● Written task: Which lines of the records contain the string "avec", with case counting? Copy each such line in full.

● Data for processing:

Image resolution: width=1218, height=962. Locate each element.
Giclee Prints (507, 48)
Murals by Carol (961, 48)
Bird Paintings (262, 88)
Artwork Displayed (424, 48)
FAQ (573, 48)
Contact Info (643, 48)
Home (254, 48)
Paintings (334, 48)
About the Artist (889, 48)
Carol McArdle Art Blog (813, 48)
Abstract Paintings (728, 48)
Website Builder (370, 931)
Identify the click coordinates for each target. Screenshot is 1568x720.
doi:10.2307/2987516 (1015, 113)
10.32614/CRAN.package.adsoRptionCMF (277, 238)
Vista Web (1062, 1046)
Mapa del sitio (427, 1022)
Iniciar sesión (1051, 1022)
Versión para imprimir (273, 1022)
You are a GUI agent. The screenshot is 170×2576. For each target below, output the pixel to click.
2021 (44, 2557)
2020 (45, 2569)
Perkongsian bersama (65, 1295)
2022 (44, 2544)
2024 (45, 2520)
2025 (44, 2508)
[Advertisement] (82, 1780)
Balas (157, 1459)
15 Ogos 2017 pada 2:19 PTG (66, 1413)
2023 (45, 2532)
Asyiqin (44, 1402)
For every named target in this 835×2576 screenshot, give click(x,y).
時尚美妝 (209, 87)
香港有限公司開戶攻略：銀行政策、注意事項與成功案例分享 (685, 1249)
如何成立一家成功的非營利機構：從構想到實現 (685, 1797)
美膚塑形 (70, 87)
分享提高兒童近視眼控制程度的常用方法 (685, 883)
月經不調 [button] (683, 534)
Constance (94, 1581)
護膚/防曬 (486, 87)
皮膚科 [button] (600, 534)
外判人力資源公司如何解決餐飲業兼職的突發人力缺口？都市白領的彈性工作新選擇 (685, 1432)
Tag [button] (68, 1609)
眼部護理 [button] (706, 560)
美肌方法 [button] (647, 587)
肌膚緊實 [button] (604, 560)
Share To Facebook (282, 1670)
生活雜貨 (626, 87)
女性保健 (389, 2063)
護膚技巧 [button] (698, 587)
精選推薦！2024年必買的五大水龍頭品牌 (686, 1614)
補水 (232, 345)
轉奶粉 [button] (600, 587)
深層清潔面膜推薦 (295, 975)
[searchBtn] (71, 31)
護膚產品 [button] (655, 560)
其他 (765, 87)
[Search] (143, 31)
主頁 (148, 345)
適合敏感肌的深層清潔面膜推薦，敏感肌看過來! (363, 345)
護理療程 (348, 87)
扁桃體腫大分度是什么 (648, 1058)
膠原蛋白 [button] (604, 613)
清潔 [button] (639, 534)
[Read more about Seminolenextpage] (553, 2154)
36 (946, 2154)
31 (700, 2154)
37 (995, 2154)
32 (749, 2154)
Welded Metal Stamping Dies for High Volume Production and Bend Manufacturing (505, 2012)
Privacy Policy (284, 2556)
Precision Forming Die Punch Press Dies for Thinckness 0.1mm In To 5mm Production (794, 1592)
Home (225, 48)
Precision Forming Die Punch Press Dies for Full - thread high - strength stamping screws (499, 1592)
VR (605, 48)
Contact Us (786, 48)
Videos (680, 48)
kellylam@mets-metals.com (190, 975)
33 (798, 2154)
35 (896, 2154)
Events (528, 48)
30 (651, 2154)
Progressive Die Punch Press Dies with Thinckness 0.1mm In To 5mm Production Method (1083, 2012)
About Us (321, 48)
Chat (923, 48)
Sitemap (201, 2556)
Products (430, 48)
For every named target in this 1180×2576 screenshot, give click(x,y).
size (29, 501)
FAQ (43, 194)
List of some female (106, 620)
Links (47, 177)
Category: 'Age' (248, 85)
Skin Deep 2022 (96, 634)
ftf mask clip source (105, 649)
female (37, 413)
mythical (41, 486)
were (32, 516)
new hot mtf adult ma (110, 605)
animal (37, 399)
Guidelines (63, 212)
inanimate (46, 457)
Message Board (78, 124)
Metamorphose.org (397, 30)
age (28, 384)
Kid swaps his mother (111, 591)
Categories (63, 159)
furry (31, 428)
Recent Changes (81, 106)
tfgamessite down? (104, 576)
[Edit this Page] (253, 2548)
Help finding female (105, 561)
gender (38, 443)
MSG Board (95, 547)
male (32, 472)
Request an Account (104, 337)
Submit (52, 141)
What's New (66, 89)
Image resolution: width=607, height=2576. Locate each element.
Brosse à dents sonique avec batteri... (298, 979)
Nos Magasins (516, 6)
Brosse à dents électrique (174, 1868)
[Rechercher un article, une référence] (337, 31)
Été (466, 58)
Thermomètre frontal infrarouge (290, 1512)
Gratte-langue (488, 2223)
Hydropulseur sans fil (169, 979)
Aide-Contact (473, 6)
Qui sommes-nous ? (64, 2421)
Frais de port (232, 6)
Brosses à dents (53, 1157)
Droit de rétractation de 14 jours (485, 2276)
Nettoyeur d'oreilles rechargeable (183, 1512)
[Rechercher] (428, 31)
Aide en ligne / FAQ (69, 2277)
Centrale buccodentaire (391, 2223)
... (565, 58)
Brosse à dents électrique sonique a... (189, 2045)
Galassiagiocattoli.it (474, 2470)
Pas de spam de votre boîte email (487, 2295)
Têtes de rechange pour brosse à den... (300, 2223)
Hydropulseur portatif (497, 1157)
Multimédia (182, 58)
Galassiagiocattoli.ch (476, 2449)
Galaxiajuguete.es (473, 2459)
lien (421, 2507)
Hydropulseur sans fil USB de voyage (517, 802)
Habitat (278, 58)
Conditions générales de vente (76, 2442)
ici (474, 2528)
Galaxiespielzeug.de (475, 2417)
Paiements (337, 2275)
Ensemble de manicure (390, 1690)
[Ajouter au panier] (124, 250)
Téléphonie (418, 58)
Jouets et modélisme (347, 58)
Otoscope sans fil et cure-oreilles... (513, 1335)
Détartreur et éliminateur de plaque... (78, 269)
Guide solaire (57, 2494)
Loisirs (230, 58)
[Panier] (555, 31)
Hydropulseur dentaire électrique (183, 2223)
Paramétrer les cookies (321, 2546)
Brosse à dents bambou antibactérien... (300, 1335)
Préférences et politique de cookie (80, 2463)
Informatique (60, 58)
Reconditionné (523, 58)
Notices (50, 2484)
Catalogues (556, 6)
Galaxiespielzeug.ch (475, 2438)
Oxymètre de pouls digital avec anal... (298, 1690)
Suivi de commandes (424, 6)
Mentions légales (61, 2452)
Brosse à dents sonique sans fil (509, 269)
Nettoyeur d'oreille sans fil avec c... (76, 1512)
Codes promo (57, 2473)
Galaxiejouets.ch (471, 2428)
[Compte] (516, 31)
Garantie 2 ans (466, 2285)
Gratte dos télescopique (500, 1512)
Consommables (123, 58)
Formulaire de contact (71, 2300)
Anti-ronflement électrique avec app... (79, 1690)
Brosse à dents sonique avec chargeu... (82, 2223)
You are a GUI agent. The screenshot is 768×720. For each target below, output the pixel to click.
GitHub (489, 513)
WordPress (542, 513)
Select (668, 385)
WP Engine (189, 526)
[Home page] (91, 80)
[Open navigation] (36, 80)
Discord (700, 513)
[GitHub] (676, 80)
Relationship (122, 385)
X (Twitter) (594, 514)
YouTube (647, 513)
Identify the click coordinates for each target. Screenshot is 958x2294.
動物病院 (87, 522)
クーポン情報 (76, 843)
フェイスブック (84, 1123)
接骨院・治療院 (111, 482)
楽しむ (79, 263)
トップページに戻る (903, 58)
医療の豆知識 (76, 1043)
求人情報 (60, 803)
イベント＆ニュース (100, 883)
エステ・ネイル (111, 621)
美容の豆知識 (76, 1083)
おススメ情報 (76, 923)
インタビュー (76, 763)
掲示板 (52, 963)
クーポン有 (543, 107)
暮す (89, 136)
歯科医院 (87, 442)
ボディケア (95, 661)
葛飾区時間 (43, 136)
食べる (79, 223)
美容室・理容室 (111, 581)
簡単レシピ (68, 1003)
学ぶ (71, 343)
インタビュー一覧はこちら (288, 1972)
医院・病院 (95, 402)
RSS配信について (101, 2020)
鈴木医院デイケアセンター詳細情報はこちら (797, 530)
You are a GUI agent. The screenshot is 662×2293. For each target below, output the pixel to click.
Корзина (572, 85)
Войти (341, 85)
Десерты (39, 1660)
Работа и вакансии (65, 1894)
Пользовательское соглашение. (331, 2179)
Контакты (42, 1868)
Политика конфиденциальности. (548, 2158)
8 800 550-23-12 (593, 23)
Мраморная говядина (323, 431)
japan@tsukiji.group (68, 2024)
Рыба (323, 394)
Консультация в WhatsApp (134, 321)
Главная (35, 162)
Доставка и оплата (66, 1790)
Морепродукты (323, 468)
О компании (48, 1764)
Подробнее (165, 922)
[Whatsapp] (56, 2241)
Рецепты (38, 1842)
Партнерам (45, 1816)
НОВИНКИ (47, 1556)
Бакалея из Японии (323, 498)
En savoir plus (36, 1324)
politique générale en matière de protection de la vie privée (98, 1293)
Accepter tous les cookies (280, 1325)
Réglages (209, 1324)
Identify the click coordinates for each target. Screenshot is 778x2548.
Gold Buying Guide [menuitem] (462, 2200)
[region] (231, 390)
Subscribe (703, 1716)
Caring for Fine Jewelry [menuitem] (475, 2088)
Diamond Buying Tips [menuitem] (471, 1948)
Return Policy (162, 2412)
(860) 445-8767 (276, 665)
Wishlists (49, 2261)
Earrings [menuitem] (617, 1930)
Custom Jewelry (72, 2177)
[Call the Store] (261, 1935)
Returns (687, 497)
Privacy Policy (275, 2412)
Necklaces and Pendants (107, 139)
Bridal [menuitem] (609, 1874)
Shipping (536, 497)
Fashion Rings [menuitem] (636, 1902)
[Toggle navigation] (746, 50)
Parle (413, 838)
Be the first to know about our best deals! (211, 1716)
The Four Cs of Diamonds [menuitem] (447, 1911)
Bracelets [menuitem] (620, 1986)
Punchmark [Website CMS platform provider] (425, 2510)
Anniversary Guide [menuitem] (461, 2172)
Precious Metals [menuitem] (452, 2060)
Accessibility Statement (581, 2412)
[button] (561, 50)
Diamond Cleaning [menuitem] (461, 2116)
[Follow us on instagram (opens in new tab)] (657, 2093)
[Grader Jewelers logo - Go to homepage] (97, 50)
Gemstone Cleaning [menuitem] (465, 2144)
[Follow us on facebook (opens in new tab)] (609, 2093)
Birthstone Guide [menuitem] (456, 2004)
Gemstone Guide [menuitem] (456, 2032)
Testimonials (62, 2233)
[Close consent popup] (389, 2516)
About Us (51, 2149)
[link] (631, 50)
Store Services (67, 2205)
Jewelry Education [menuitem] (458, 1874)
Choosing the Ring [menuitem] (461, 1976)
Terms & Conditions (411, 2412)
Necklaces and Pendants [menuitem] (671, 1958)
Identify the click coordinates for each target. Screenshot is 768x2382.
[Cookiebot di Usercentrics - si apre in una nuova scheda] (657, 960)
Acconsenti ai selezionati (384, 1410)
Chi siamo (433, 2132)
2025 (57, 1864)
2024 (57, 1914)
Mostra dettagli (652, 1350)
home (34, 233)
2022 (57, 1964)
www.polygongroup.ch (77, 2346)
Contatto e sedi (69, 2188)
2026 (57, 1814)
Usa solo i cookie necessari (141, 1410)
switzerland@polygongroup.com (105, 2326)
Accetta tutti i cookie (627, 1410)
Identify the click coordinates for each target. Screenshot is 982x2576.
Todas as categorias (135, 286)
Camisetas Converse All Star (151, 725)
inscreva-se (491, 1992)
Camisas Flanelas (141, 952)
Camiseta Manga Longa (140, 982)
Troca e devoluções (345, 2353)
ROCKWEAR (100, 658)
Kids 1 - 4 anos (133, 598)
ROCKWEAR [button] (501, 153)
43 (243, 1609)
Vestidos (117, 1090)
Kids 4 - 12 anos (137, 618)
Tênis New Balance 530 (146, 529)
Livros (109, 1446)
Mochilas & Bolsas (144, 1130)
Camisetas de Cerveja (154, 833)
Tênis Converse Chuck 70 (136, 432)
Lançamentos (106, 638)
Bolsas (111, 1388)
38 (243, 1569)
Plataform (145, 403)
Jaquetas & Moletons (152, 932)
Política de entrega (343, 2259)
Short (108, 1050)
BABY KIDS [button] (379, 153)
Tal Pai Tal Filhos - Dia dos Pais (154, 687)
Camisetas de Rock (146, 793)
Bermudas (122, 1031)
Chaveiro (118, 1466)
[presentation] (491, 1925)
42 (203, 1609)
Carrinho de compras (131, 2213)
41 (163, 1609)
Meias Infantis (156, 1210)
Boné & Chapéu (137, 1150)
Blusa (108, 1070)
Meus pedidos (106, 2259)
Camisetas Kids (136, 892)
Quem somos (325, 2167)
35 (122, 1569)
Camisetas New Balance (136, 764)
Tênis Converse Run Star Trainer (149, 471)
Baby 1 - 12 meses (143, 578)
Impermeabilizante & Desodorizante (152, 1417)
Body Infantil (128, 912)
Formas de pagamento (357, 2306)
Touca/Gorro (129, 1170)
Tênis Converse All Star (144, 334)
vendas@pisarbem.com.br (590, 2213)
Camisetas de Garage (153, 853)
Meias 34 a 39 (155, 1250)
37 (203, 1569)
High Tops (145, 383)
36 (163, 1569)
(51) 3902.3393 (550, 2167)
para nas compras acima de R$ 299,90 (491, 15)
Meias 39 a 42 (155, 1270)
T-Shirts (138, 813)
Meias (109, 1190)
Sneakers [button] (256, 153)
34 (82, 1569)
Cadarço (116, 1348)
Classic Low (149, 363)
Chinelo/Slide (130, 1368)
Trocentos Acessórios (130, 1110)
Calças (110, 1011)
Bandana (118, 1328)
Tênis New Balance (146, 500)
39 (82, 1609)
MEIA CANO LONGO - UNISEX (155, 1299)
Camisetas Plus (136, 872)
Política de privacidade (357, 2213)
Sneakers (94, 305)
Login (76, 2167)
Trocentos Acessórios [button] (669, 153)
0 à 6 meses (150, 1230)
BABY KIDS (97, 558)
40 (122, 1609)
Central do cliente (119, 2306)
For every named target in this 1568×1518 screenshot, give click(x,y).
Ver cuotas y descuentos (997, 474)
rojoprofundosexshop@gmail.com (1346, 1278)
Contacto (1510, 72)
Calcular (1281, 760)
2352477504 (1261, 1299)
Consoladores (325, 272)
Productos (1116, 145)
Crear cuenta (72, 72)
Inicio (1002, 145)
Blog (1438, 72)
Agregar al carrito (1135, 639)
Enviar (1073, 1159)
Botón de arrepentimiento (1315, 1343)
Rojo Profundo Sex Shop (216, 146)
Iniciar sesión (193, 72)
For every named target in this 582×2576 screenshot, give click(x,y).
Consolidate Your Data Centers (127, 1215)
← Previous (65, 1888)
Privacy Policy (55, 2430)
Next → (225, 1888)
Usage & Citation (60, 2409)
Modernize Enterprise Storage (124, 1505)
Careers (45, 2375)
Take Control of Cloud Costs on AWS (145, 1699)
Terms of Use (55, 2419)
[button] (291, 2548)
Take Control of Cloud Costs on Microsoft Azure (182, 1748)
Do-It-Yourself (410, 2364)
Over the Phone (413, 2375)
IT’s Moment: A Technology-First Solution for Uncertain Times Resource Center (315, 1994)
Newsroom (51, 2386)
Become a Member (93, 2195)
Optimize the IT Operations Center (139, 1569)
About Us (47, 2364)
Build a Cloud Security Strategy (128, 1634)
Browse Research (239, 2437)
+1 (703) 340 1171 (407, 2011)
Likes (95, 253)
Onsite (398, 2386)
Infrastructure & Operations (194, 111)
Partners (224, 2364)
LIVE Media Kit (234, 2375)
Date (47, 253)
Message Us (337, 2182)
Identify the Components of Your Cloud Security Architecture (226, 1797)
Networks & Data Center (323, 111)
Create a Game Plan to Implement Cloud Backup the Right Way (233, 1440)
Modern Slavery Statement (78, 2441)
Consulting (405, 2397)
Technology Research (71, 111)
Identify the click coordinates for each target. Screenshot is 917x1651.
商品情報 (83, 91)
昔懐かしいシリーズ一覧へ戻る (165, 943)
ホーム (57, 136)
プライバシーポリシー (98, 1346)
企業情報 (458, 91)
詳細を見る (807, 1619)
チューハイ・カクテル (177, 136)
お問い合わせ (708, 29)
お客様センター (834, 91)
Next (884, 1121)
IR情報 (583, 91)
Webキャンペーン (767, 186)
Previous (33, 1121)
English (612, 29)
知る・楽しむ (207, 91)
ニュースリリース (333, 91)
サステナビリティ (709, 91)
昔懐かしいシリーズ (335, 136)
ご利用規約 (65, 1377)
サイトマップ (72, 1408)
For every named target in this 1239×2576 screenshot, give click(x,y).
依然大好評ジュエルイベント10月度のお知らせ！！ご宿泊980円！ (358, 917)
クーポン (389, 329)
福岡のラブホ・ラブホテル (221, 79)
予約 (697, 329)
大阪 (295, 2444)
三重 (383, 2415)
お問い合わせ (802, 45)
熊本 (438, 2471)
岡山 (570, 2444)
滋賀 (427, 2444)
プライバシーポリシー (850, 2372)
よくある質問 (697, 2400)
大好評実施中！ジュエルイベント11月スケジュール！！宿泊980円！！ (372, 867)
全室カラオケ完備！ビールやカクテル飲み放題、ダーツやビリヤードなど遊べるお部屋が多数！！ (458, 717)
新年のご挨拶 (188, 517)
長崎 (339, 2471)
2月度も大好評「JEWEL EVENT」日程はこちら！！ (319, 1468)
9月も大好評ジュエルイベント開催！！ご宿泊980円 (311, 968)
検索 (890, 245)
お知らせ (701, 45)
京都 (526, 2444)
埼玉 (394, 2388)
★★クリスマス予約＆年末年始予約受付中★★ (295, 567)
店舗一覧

● In response:
Brosse à dents sonique avec batteri... (298, 979)
Oxymètre de pouls digital avec anal... (298, 1690)
Nettoyeur d'oreille sans fil avec c... (76, 1512)
Anti-ronflement électrique avec app... (79, 1690)
Brosse à dents sonique avec chargeu... (82, 2223)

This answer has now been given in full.